Wellfleet had its first really cold night of the fall, which makes me want to go see the ocean. As long as the wind is not blowing and you bundle up, walking the beach is still an option here. Yesterday, for the Christmas bazaar, despite the wind chill, vendors sold jewelry, cards, sweatshirts, and much more. I paused at Tracy and Swede Plaut’s stand, with their marvelous hand-dipped candles, but I know blog readers are more curious about which wreath I purchased at the Wreath Pageant, described yesterday, so let’s move on, down Main Street. There was a crowd of festive Wellfleetians at 361 Main. Some drank cider, others ate cookies. Some did both. Preservation Hall’s Marla Rice was bouncing around the room like a Christmas elf, who had just been chosen to load Santa’s sleigh. She admitted to having placed bids on half a dozen wreaths. Tracy Harmon Hay’s wreath was up, and her husband Mac stood at the counter, chatting with Mark Gabriele of the Events Committee. No one had bid on "Oysters & Lemons" yet, a tongue-in-cheek wreath that still makes me smile. I checked the bidding sheets and realized I had been outbid. Both my bids no longer took home the wreath of my dreams!

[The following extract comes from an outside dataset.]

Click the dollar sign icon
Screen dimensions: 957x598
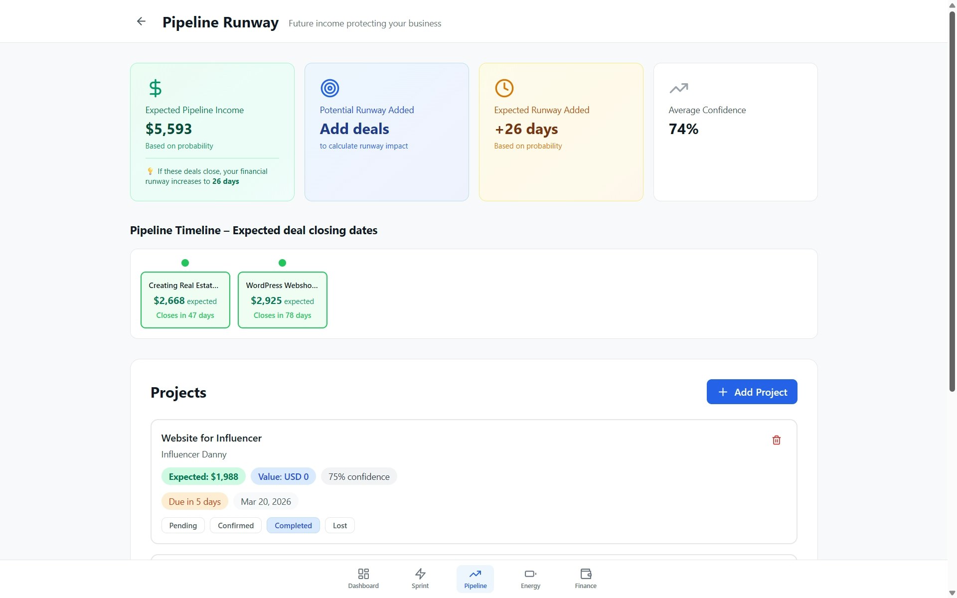pyautogui.click(x=155, y=88)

Since I had Sven with me, we toured the rooms again.

Yesterday I had placed a bid on Mark's "Tin Roses", as well as on Paula Erickson’s nature wreath, adorned with found objects from the woods: a tortoise shell, feathers, a bird’s nest. Several future bidders stood contemplating this wreath. They looked as if they really, really wanted to take it home.

Sven and I moved on. My husband stopped in front of a very simple wreath, created by shellfisherwoman Barbara Austin. Barbara had made her wreath entirely from scratch, Mark had told me, as opposed to starting with the ring of fir branches, provided by Preservation Hall. Barbara’s “A little bit of Wellfleet” was similar to "A Walk in the Woods" only without ostentation. There were pine branches and pretty pinecones, but also cedar and fir sprigs, yellow euonymus and red berries. Barbara even used bits of santolina, whose grey foliage reminded me of my own garden. There was no ribbon, no tinsel. Just pure Wellfleet, unadorned, symmetrical, classic and utterly traditional, “the way people must have made wreaths back when our house was built,” according to Sven.

“This will look lovely on your inn,” Bruce Bierhans, of Preservation Hall, said as I handed his wife my check.

I could only agree with him. What do you think?